▶ **What to produce**
The answer must be an exact copy of the lines from the top of the listing below through the line with "Task: Click the Hipline column header", with no pictures.
--- Task inputs Enclosed Below ---
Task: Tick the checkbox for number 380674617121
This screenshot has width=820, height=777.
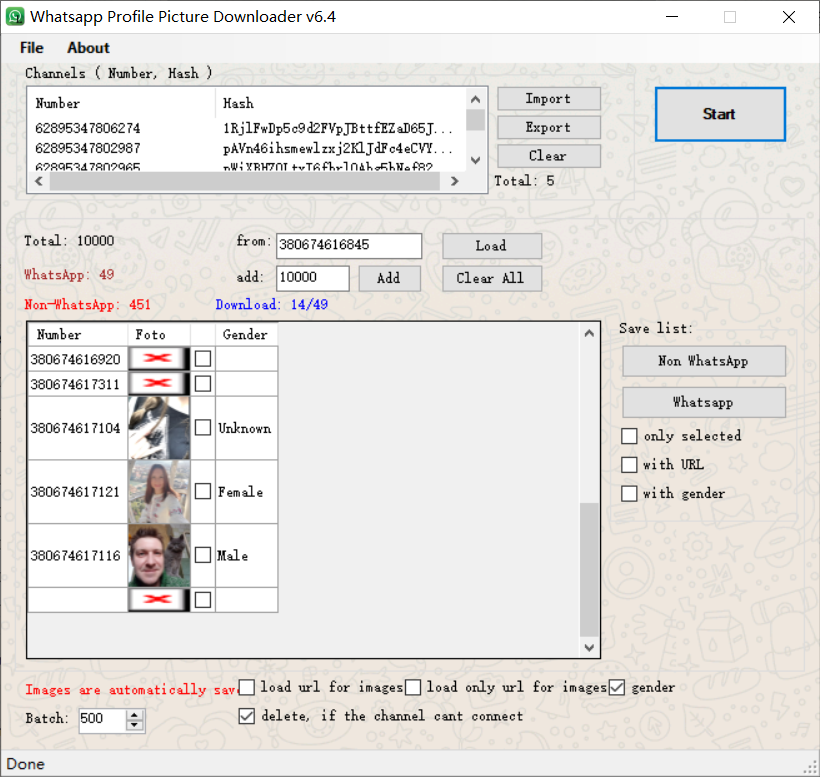Action: (203, 492)
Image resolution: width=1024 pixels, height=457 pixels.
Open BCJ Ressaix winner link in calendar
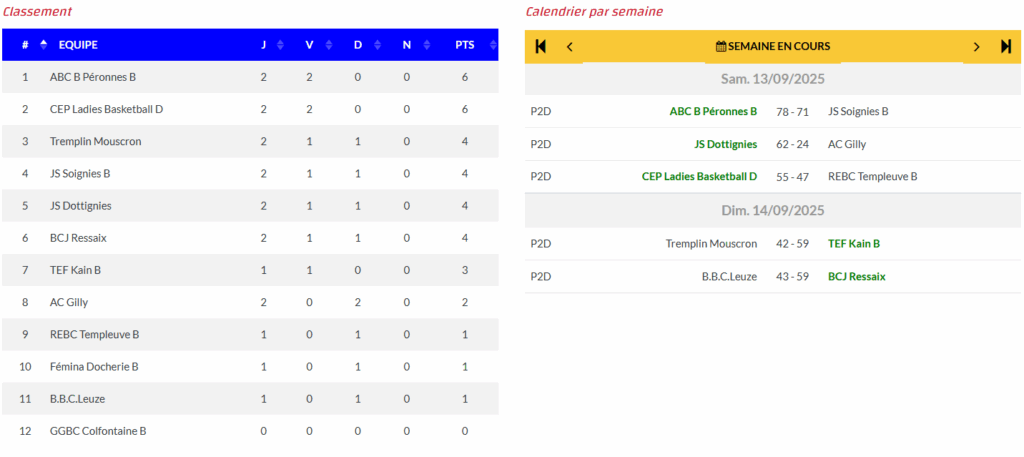(x=857, y=277)
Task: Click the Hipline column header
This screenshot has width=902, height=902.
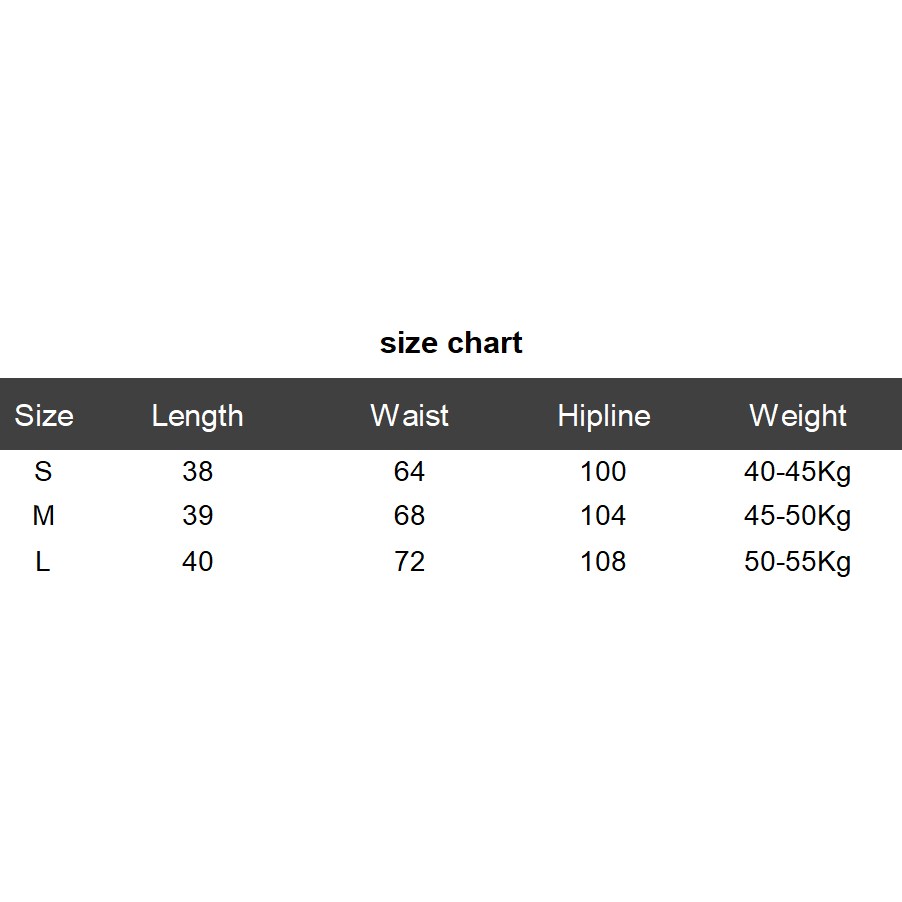Action: [x=604, y=415]
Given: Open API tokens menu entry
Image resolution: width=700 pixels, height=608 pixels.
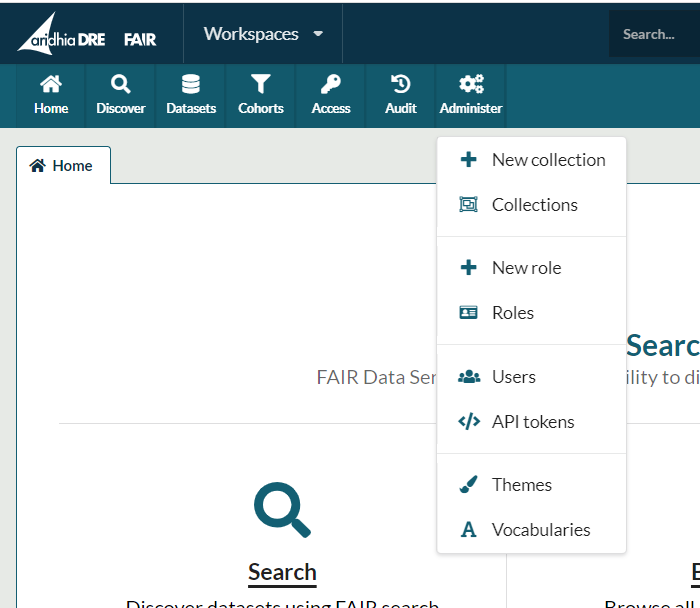Looking at the screenshot, I should tap(532, 422).
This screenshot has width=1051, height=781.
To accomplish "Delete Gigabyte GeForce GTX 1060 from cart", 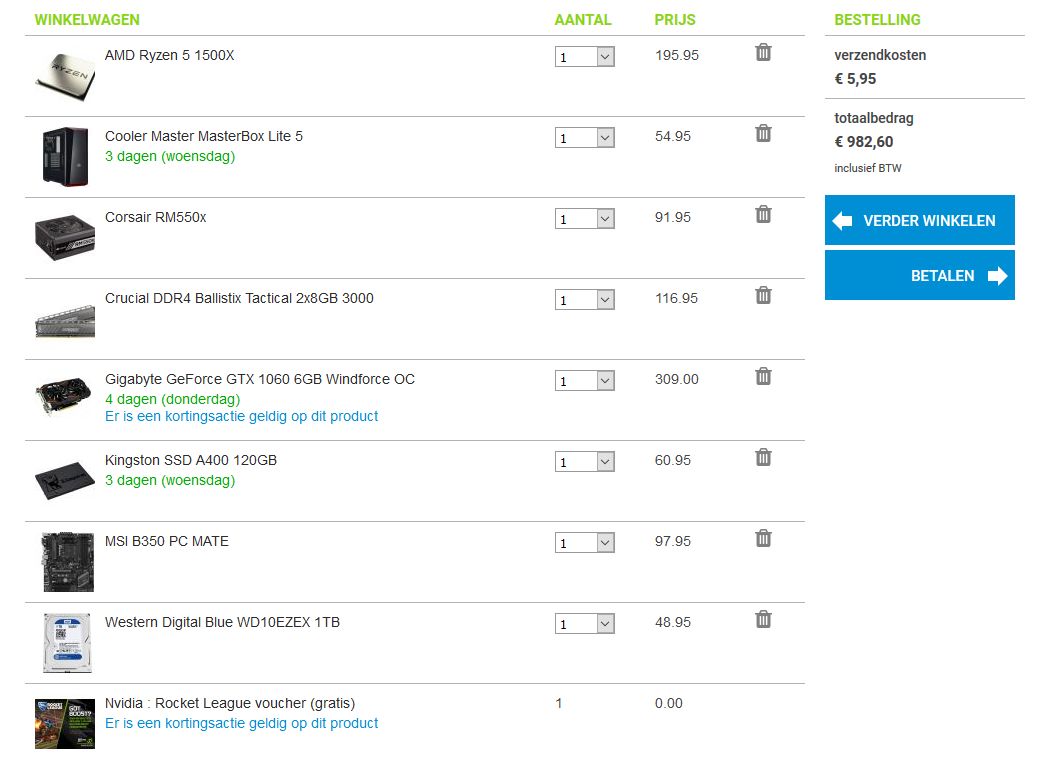I will pos(763,376).
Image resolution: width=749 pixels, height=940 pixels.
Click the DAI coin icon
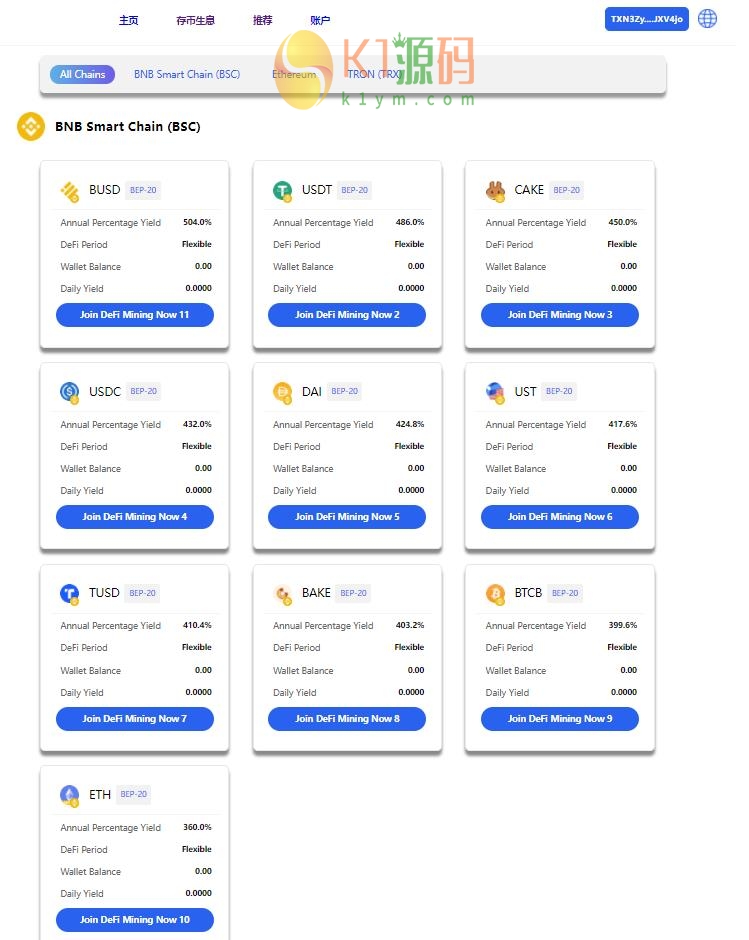click(x=282, y=392)
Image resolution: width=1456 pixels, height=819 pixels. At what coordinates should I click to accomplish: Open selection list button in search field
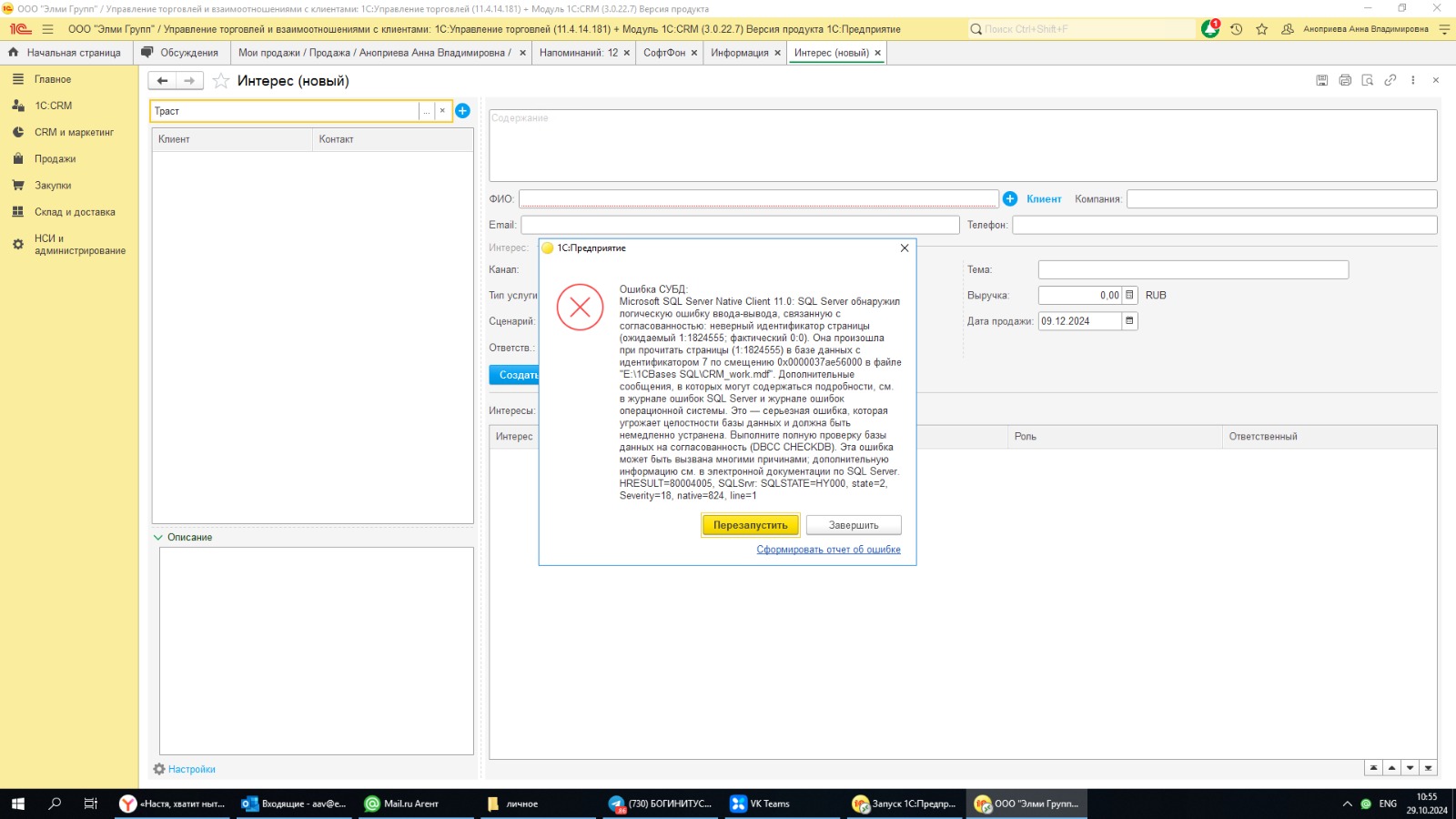coord(426,111)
--- End of Enclosed Task inputs ---
▶ **Task answer**
Task: Tick the checkbox for number 380674617121
This screenshot has width=820, height=777.
Action: (203, 492)
Image resolution: width=1024 pixels, height=457 pixels.
Open BCJ Ressaix winner link in calendar
(x=857, y=277)
Task: Click the Hipline column header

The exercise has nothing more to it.